Begin
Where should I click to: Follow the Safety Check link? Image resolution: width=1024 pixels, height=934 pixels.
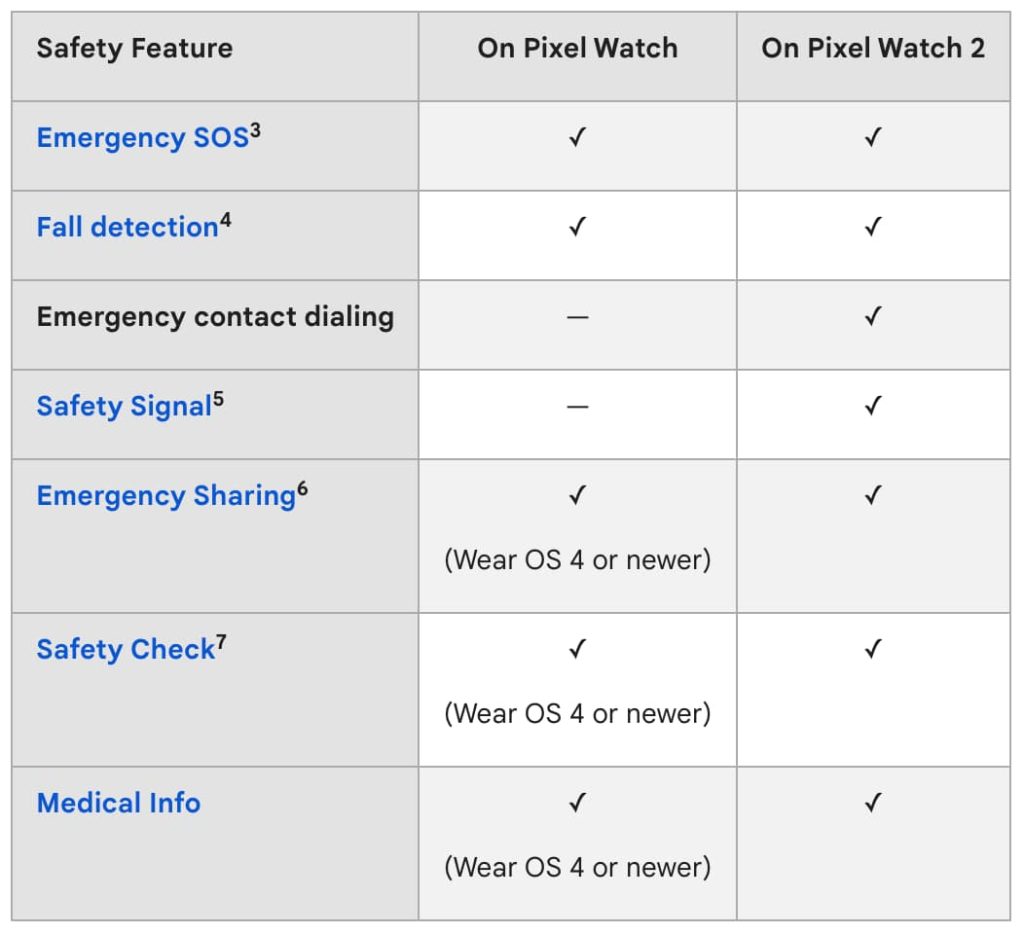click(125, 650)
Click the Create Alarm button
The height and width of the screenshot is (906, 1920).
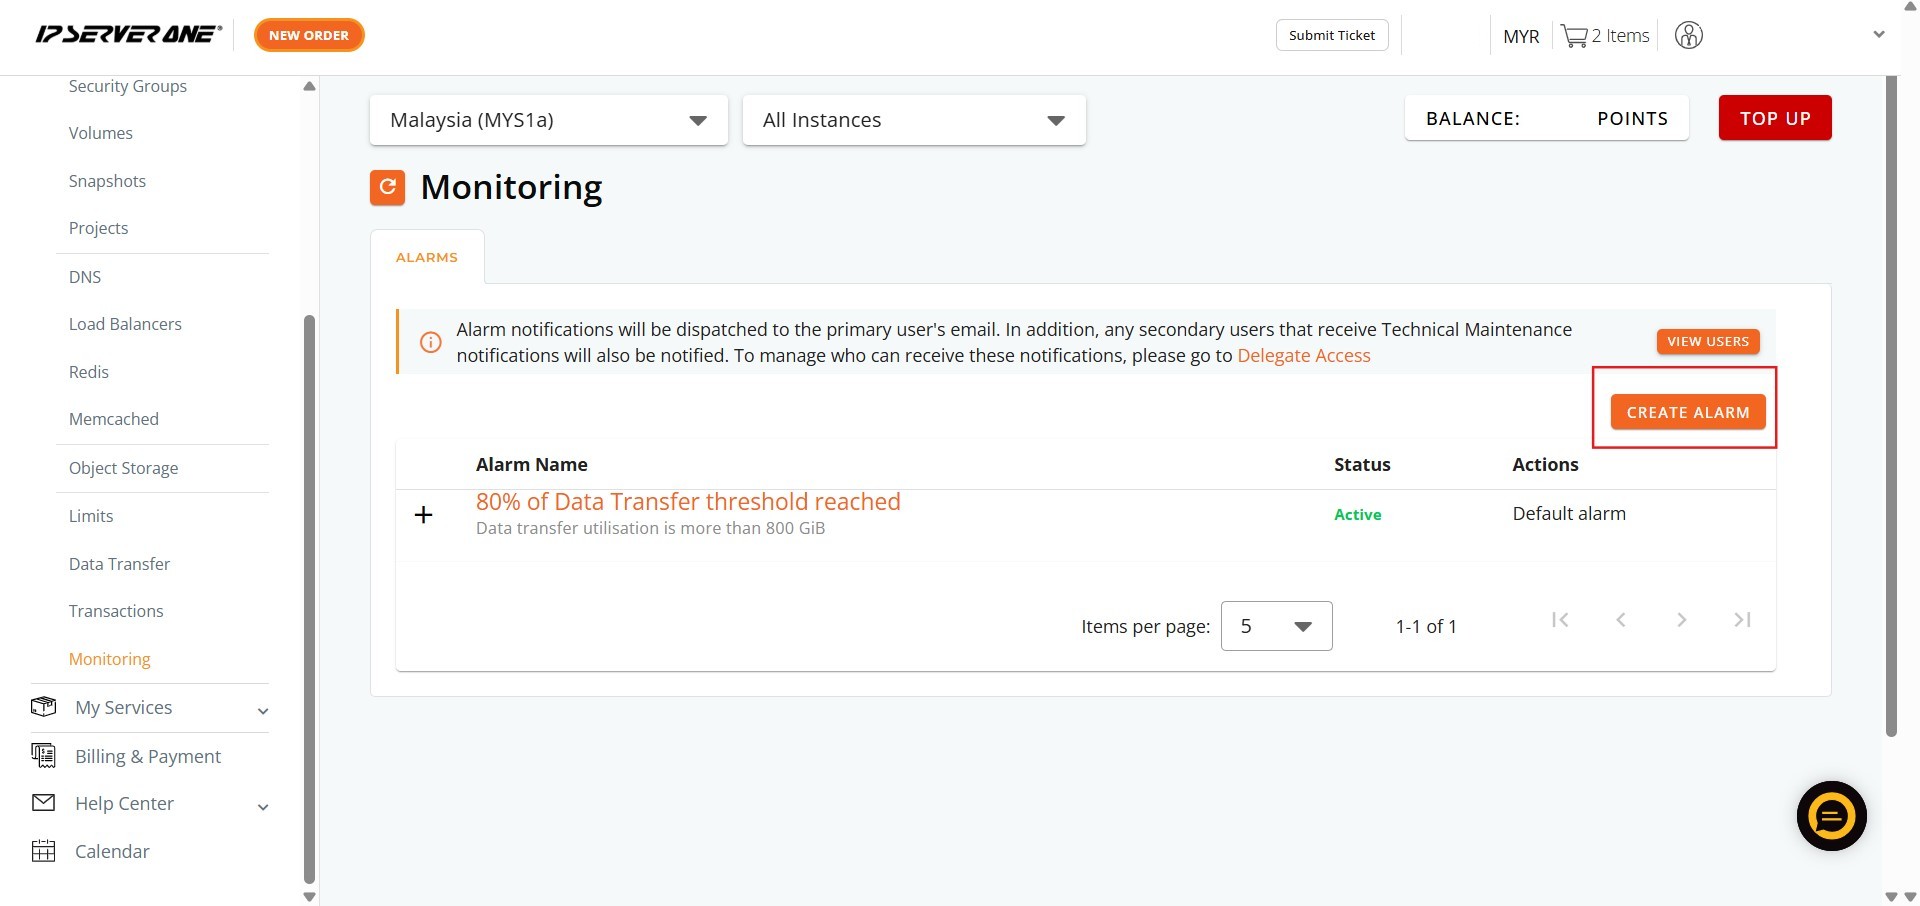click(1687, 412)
End
Format every line of the rows above as a numbered list, skipping any blank lines. Leave the pictures out of your answer.

1. Where should I click to: Follow the Safety Check link? Image resolution: width=1024 pixels, height=934 pixels.
2. click(125, 650)
3. Click the Create Alarm button
4. The height and width of the screenshot is (906, 1920).
5. click(1687, 412)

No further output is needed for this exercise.